In recent years, Lower 48 gas producers would typically respond to high prices by ramping up output. However, the response to the current price surge has been more muted, said NGI’s  Leticia Gonzales, Price and Markets editor, in a recent presentation for Maxar WeatherDesk’s 20th Annual Energy Conference. 

The relatively sluggish production response has partly been by choice, as publicly traded exploration and production (E&P) companies have prioritized capital discipline and returns over maximizing oil and gas output. Weather events such as Hurricane Ida, combined with stronger than expected heating demand over the summer and record liquefied natural gas (LNG) export demand, have all converged to leave U.S. gas storage inventories well below year-ago levels and the five-year average, Gonzales said. 

She noted that the production trends have varied by region. The Haynesville Shale and Permian Basin are driving short-term production growth amid expanding pipeline capacity and increased connectivity to Gulf Coast export facilities. 

Strong pricing could incentivize higher production in the Appalachian region as well, Gonzales said, but pipeline capacity is nearly maxed out. As a result, the Northeast still must depend on LNG imports to balance the market when temperatures drop. 

“New England specifically is located not very far from some vast resources but the pipeline capacity to move that gas to market just isn’t there,” Gonzales told the audience.

Also participating in the event was Refinitiv’s Shuya Li, senior analyst for natural gas research.

Li said underinvestment in natural gas production has been particularly acute in the United States. The Organization of the Petroleum Exporting Countries and its allies, aka OPEC-plus, she said, have been “sitting on the sidelines” and enjoying the high prices of oil and natural gas.

Li also noted that U.S. coal inventories have been dropping below seasonal norms, heralding greater reliance on gas-fired generation this winter. The United States has retired 48 GW of coal-fired capacity over the last five years, according to the Energy Information Administration (EIA).

Further complicating matters, the capacity for gas-to-coal switching in the power sector in response to high prices is nearly maxed out as well, Gonzales said at the Maxar event. She explained that gas demand from the power sector over the last few months has remained steady even as prices have risen. 

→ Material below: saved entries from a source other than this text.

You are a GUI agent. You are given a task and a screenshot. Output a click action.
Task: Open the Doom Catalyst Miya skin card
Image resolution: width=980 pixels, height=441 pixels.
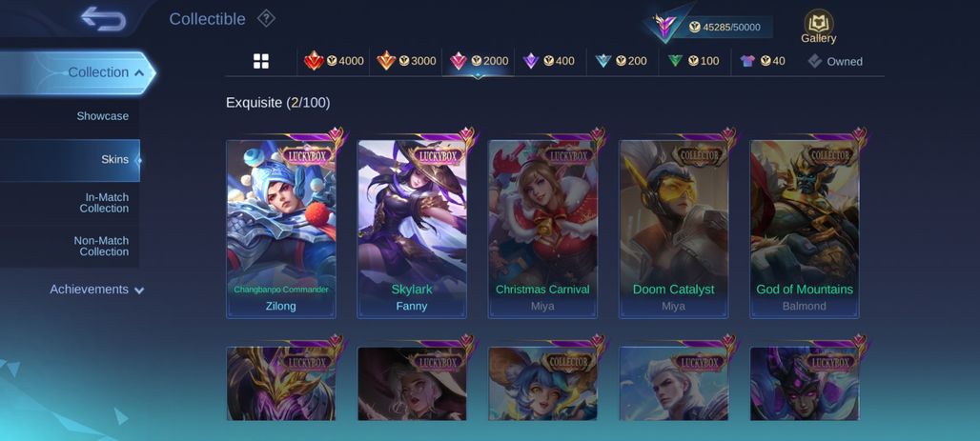click(x=674, y=229)
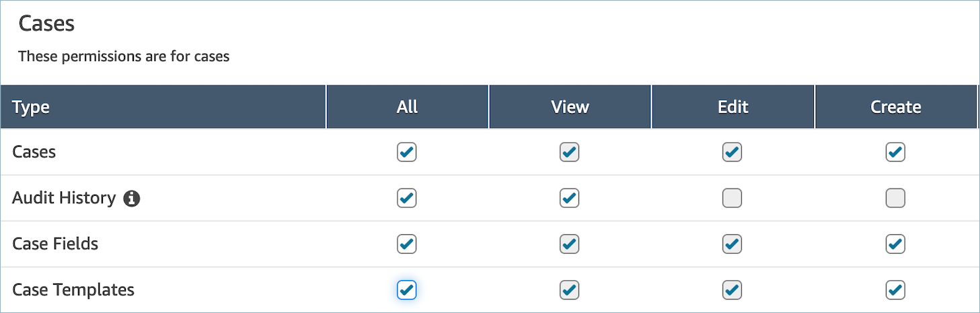Uncheck View permission for Audit History
This screenshot has width=980, height=313.
point(570,198)
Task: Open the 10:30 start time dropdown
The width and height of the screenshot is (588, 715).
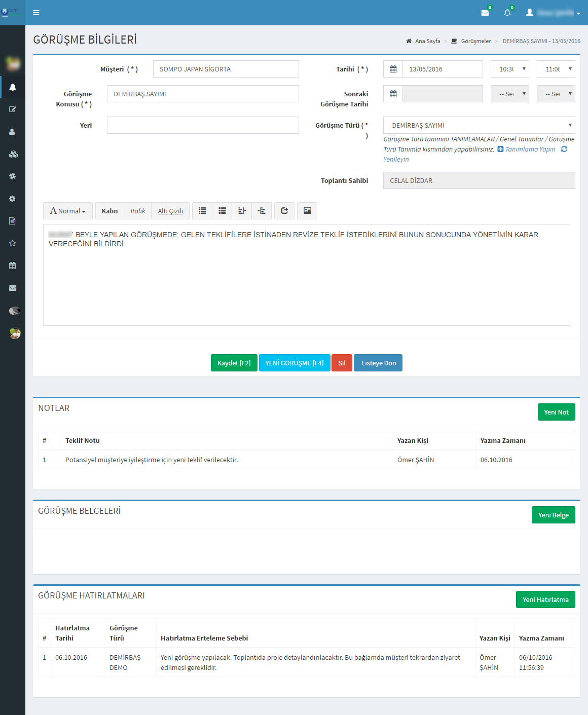Action: pos(509,69)
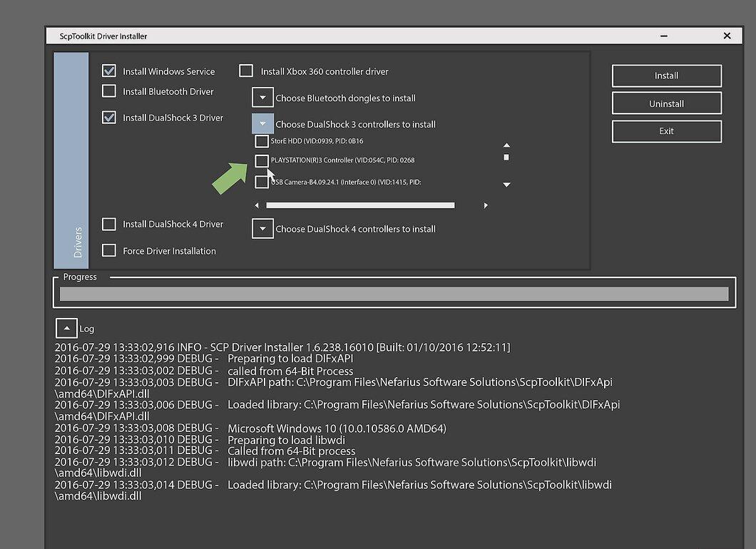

“You would think that at a certain price level that we’d see more coal coming into the generation stack, but we really haven’t seen that take place,” Gonzales said. “What that means is that gas to coal switching…has really been exhausted.”

U.S. natural gas storage inventories were 12.9% below the year-ago average and 4.9% below the five-year average as of the week ended Oct. 8, according to the EIA. Storage injections were below consensus forecasts.

Gonzales said based on current short-term forecasts for mild fall weather, the storage deficit is expected to shrink over the coming weeks, easing some of the market tightness. It will all depend, she said, on how long the mild weather lasts.

For the winter season ahead, meanwhile, forecasts are tracking for temperatures to be about 2% warmer than the 10-year historical average but 1% colder than last year, Gonzales said.

If temperatures come in colder than normal, or if a surprise event like Winter Storm Uri were to occur, current Henry Hub gas prices in the $5.00 to $6/MMBtu range “really could just be a bargain,” she said.

Warnings about the lackluster production response from exploration and production firms, meanwhile, have been mounting amid the increasing market tightness.

Raymond James & Associates Inc. analyst John Freeman said recently that the Lower 48 inventory of drilled but uncompleted (DUC) wells had been in a “free fall,” with DUC drawdowns far outpacing new drilling.

It is “the largest (and quickest) drawdown to date,” he said. “Over the last year, completions have outpaced new drills by nearly 250 wells/month, an unsustainable delta of which has never occurred.”

For production to maintain current levels – not to grow – there must be “a substantial influx in rigs, and therefore new drills are needed,” he said.